Fixed by always cloning weight tensors, using a global weight
compression cache and modifying the linear allocator to
detect multiple usage of same weight compression.

Change-Id: I91ca59176e1c59c66e0ac7a4227f2b5f0b47053f
Signed-off-by: Louis Verhaard <louis.verhaard@arm.com>
diff --git a/ethosu/vela/compiler_driver.py b/ethosu/vela/compiler_driver.py
index 64aff06..b6a98a6 100644
--- a/ethosu/vela/compiler_driver.py
+++ b/ethosu/vela/compiler_driver.py
@@ -144,13 +144,14 @@
     # processed first during serialization into tensors
     first_npu_sg = nng.subgraphs[1]
     assert first_npu_sg.placement == PassPlacement.Npu
+    # Use the linear allocator for constant tensors
     tensor_allocation.allocate_tensors(
         nng,
         first_npu_sg,
         arch,
         permanent_storage,
         scheduler_options.use_ifm_ofm_overlap,
-        options.tensor_allocator,
+        TensorAllocator.LinearAlloc,
         options.verbose_allocation,
         options.show_minimum_possible_allocation,
         lr_graph_flash,
@@ -195,7 +196,7 @@
         arch,
         permanent_storage,
         scheduler_options.use_ifm_ofm_overlap,
-        options.tensor_allocator,
+        TensorAllocator.LinearAlloc,
         options.verbose_allocation,
         options.show_minimum_possible_allocation,
     )
diff --git a/ethosu/vela/high_level_command_stream_generator.py b/ethosu/vela/high_level_command_stream_generator.py
index 0cc70a7..3b968dc 100644
--- a/ethosu/vela/high_level_command_stream_generator.py
+++ b/ethosu/vela/high_level_command_stream_generator.py
@@ -27,12 +27,8 @@
 from .tensor import TensorPurpose
 
 
-def need_dma(tens):
-    return len(tens.ops) == 1 and tens.ops[0].type == "DMA"
-
-
 def dma_if_necessary(ps, box, tensor):
-    if need_dma(tensor):
+    if tensor.needs_dma():
         dma_op = tensor.ops[0]
         in_tensor = dma_op.inputs[0]
         yield DMA(in_tensor, tensor, box)
@@ -93,7 +89,7 @@
     if strat == SchedulingStrategy.WeightStream:
         ofm_step = block_config[-1]
         ofm_stop = ofm_end[-1]
-        if weight_tensor is None or not need_dma(weight_tensor):
+        if weight_tensor is None or not weight_tensor.needs_dma():
             ofm_step = ofm_stop
         for start in range(ofm_start[-1], ofm_stop, ofm_step):
             end = min(start + ofm_step, ofm_stop)

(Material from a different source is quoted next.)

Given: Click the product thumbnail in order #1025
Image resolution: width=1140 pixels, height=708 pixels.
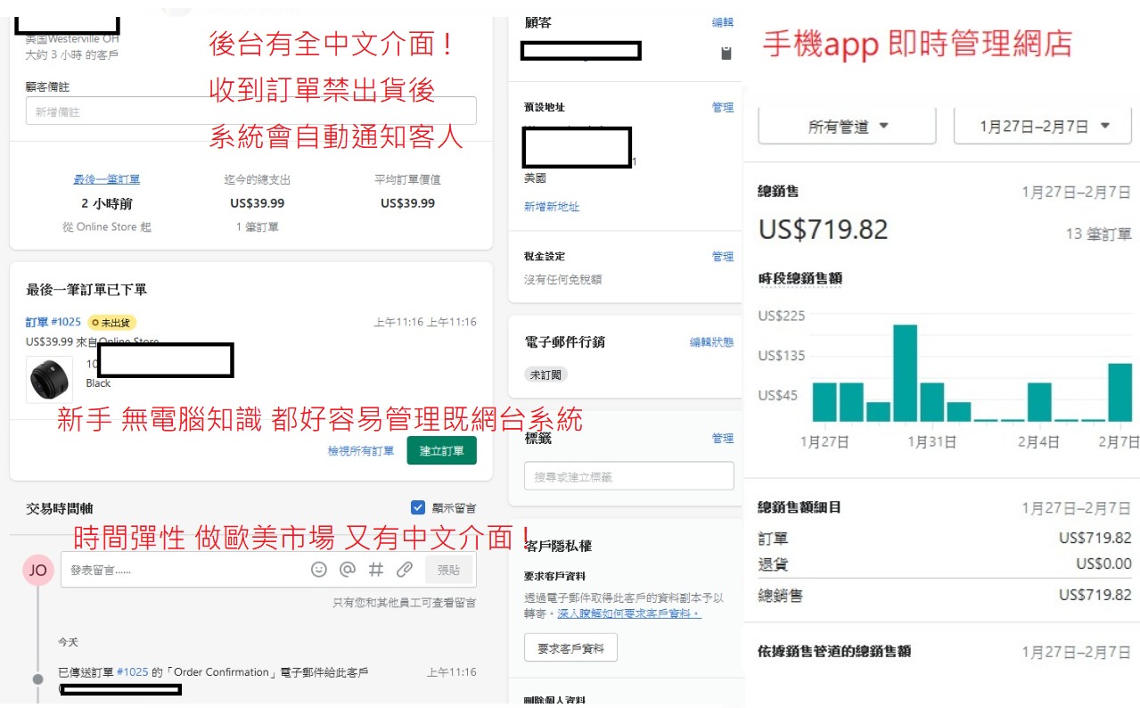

diff --git a/ethosu/vela/mark_tensors.py b/ethosu/vela/mark_tensors.py
index e7b3e50..cd70446 100644
--- a/ethosu/vela/mark_tensors.py
+++ b/ethosu/vela/mark_tensors.py
@@ -17,7 +17,6 @@
 # Mark purpose and select formats for Tensors. Also compresses the weights.
 from . import rewrite_graph
 from . import weight_compressor
-from .architecture_features import Block
 from .operation import NpuBlockType
 from .tensor import TensorFormat
 from .tensor import TensorPurpose
@@ -348,18 +347,12 @@
     for tens, fmt in formats_for_tensor.items():
         tens.set_format(fmt, arch)
         if fmt == TensorFormat.WeightsCompressed and tens.values is not None:
-            npu_block_type = find_npu_usage_of_tensor(tens)

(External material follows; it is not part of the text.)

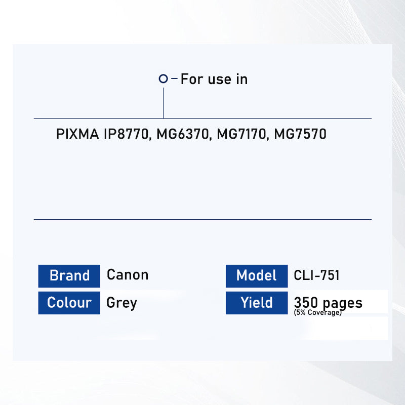
Task: Click the blue Brand label
Action: click(x=69, y=276)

-            if len(tens.ops) == 1 and tens.ops[0].type == "DMA":
-                weight_compressor.compress_weights(tens, arch, npu_block_type, Block(32, 32, 32), 32)
+            src_tens = tens.get_dma_src_tensor()

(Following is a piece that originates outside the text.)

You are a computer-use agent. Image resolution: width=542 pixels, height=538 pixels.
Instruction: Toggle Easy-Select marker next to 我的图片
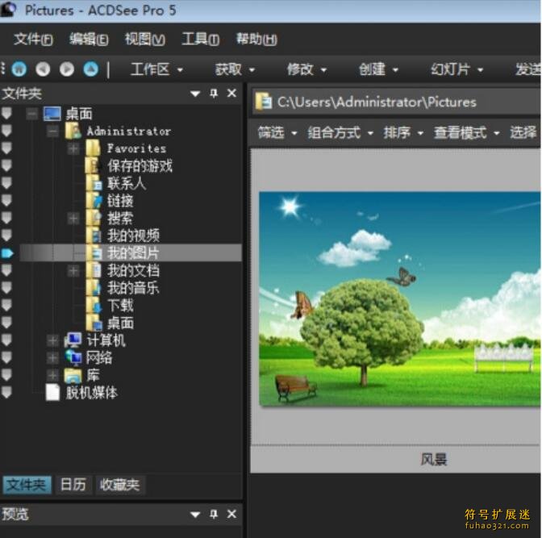tap(7, 253)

+            if src_tens is not None:
+                npu_block_type = find_npu_usage_of_tensor(tens)
+                weight_compressor.compress_weights(arch, nng, tens, npu_block_type, 32, 32)
                 # Alias compressed weights back into source tensor
-                src_tens = tens.ops[0].inputs[0]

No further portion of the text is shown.